London, November 27: Today, public pressures are rising on the politicians with regard to having some environmental agenda. Ahead of the UK General Election 2019 to be held on December 12, this news story unfolds what the Labour Party Manifesto assures on environment protection and climate action.
The environment manifesto of the Labour party begins with the statement – “Unlike the Tories we will not trade our environment in pursuit of reckless trade agreements. Labour will review and improve protected area designations, from National Parks to local nature reserves and urban green spaces. We will introduce a Climate and Environment Emergency Bill setting out in law robust, binding new standards for decarbonisation, nature recovery, environmental quality and habitats and species protection. We will maintain and continuously improve the existing EU standards of environmental regulation.”
Hitting out at Conservatives, the manifesto says that the polluted air contributes to over 40,000 premature deaths a year and poisons the environment. But the Conservatives’ air-quality measures are so inadequate they have been found to be illegal. Labour will introduce a new Clean Air Act, with a vehicle scrappage scheme and clean air zones, complying with World Health Organisation limits for fine particles and nitrous oxides.
Labour party further assures to provide an extra £5.6 billion in funding to improve the standard of flood defences and respond to the increased risk of flooding, prioritising areas at risk in North West England, Yorkshire and the East Midlands that have been neglected by Conservative investments. “Our Plan for Nature will set legally binding targets to drive the restoration of species and habitats. We will embark on an ambitious programme of tree planting, with both forestry and native woodland species. We will fully fund the Environment Agency and other frontline environment agencies, and improve upstream river management. We will create new National Parks alongside a revised system of other protected area designations, which will guard existing wildlife sites and join up important habitats, while also ensuring more people can enjoy living closer to nature,” says the Manifesto.
It further assures to establish a new environmental tribunal to ensure that administrative decisions are consistent with environmental and nature-recovery obligations. It says, “Land is a public good, but it is not a common asset. In 1979, 20% of land was owned by the public sector. Today, that has halved. Green Belts protect one tenth of our land and offer conservation of some of our natural environment. Introduced by Labour in 1947 to provide access to the countryside, they are threatened by developments. A Labour government will maintain agricultural and rural structural funds but repurpose them to support environmental land management and sustainable methods of food production. We will invest in more county farms to replace those lost, and will work with agricultural organisations to increase access into farming for new entrants.”
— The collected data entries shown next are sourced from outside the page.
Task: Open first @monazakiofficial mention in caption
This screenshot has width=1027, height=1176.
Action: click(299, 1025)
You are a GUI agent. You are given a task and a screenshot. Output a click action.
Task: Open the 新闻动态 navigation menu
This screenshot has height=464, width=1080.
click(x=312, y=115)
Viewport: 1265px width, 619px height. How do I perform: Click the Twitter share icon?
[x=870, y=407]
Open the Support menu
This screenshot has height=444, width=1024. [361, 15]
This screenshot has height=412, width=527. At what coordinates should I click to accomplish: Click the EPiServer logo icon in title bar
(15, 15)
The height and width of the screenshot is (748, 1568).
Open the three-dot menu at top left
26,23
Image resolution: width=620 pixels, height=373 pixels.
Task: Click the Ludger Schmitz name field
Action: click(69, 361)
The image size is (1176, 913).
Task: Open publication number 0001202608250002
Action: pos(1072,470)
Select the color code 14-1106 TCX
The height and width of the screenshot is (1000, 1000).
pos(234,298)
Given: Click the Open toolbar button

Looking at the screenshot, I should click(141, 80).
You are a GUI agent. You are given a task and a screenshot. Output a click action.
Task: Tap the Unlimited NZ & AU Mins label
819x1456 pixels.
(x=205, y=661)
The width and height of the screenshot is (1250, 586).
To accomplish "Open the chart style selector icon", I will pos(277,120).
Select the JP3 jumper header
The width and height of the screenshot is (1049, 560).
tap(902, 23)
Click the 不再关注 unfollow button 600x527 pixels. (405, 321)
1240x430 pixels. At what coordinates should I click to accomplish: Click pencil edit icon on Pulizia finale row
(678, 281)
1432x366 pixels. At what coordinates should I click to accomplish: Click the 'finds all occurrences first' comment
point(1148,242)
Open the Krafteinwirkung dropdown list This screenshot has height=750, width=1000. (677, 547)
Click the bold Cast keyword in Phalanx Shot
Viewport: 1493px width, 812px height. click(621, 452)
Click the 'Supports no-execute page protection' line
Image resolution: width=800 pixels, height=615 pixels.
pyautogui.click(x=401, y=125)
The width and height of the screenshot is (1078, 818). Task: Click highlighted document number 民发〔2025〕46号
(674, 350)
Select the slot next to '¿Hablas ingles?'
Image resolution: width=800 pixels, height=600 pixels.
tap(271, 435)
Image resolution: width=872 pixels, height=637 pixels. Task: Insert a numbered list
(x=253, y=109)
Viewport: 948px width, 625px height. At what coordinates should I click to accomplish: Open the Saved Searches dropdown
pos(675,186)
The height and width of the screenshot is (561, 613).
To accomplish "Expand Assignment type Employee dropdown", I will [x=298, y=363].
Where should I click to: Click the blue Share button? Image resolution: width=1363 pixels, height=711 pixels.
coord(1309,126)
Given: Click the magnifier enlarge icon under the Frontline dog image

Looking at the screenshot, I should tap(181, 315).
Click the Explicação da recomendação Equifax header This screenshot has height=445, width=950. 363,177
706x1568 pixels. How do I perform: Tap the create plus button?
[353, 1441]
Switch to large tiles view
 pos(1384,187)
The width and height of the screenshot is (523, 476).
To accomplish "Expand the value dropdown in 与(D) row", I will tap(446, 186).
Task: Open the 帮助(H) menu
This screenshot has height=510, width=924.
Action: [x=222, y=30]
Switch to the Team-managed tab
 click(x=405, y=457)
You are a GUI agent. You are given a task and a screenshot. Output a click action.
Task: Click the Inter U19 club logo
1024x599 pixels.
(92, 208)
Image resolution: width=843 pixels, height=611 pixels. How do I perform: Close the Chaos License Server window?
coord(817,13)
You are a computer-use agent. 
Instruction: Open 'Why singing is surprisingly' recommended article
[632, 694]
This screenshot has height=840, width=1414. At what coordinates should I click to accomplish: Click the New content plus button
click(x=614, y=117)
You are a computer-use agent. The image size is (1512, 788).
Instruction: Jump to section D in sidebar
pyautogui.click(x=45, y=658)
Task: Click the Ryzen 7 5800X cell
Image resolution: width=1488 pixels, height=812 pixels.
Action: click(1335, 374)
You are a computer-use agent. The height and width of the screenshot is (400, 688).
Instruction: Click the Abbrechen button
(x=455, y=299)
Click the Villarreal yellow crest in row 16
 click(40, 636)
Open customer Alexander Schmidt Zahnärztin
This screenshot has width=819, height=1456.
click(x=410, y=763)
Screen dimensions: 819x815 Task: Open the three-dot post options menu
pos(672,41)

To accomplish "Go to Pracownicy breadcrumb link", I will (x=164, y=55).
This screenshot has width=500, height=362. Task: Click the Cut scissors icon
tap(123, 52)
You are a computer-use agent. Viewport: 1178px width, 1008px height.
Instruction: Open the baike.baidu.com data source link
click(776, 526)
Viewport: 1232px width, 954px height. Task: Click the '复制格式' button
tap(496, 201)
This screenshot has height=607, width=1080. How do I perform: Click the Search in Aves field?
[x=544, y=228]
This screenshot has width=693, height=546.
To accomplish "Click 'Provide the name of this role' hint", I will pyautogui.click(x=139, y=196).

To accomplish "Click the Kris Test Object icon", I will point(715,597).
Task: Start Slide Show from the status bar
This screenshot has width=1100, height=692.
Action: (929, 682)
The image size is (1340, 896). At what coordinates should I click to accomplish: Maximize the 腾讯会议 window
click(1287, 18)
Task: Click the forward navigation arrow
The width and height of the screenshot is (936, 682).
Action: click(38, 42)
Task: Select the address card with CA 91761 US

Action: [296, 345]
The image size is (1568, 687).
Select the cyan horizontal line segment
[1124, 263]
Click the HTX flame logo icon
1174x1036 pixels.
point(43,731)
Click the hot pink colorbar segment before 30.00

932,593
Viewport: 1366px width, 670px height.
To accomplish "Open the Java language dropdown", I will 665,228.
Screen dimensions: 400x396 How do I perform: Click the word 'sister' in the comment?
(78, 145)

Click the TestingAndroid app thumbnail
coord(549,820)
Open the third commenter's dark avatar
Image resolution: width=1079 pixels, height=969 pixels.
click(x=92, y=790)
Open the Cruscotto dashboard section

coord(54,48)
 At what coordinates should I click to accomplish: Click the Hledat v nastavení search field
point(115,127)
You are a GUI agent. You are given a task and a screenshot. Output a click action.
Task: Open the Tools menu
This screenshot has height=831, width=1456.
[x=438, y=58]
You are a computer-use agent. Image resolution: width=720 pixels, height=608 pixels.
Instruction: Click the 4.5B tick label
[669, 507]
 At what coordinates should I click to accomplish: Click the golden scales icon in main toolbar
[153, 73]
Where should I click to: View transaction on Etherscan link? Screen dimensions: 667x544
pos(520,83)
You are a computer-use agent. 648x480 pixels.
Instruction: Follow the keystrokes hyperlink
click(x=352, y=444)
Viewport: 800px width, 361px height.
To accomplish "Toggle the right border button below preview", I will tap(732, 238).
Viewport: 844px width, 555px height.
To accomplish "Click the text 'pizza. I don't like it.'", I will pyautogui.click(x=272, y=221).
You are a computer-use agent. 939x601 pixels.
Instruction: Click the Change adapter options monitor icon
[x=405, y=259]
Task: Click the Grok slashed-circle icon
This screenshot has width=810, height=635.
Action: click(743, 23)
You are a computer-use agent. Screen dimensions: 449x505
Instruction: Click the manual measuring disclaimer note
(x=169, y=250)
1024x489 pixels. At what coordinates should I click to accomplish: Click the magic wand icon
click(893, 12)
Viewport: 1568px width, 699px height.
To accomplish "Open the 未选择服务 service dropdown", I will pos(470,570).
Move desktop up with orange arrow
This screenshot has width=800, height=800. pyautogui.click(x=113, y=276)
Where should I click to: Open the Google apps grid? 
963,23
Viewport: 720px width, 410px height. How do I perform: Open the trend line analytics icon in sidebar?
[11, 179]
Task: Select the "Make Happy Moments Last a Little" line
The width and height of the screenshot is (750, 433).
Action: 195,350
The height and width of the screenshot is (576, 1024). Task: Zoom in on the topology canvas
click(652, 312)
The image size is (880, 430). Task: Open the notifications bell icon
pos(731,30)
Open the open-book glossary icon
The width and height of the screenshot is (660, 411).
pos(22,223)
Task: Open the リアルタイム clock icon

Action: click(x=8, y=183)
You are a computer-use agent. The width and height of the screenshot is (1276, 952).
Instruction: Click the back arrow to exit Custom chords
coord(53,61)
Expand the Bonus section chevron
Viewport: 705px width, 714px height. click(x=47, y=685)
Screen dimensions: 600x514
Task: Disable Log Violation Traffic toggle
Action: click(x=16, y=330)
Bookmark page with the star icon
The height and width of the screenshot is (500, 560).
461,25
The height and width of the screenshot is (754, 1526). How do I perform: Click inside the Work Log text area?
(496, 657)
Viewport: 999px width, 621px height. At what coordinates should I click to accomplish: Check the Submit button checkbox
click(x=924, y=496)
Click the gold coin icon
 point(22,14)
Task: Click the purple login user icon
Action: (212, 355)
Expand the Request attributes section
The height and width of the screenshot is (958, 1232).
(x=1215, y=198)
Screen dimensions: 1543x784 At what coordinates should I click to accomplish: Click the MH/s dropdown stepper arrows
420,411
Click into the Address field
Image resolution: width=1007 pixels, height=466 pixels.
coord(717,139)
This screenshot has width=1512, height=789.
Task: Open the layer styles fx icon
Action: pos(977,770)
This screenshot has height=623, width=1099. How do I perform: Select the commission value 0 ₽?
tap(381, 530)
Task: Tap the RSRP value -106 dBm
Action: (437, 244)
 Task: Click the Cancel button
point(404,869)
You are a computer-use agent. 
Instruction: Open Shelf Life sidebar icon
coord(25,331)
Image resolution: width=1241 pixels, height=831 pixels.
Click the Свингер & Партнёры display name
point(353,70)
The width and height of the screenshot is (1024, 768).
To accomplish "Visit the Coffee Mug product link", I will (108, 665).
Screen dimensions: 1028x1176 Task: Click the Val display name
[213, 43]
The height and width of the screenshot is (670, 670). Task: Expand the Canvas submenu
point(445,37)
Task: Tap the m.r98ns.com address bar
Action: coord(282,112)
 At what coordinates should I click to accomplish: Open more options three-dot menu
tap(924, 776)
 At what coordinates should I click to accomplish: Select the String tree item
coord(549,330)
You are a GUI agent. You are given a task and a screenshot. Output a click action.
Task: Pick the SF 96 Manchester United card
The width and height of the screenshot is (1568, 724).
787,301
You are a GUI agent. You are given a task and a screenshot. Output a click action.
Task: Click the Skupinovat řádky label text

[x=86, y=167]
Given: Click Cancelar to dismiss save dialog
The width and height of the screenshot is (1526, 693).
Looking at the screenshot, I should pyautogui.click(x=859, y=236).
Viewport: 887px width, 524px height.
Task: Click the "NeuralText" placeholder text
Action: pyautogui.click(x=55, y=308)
“A quarter of all food purchased is wasted every year, equivalent to over 20 million tonnes of greenhouse gas emissions, costing over £20 billion. Yet Britain has an epidemic in food related ill health, obesity, malnutrition 24 IT’S TIME FOR REAL CHANGE and diabetes, as well as increased food insecurity, with a boom in food bank use and record levels of hunger. Labour will introduce A Right to Food. We will end ‘food bank Britain’. We will ensure everyone has access to healthy, nutritious, sustainably produced food. We will halve food bank usage within a year and remove the need for them altogether in three years. We will establish a National Food Commission and review the Allotments Act. We will make food security a reason to intervene in the economy and work with local councils to minimise food waste We will put farmers, fishers, food producers and workers at the heart of our plans for delivering healthy food locally. We will support local food networks, expand access to farm holdings and ensure rights of union representation for all food and agricultural workers,” says the Manifesto.
The manifesto further assures to re-establish an Agricultural Wages Board in England so every part of the UK is covered. “We will set maximum sustainable yields for all shared fish stocks, redistribute fish quotas along social and environmental criteria and, if people vote to leave the EU, require the majority of fish caught under a UK quota to be landed in UK ports. We aim to achieve net-zero-carbon food production in Britain by 2040. Waste and Recycling Waste, including plastic waste, pollutes our land and seas, killing wildlife and contaminating our food. We will make producers responsible for the waste they create and for the full cost of recycling or disposal, encouraging more sustainable design and manufacturing. In government in Wales, Labour has transformed the position of recycling, placing them in the top five globally for recycling rates. A UK Labour government will learn from Wales’ example, and will also back bottle-return schemes. We will invest in three new recyclable steel plants in areas with a proud history of steel manufacturing,” Labour Party Assures.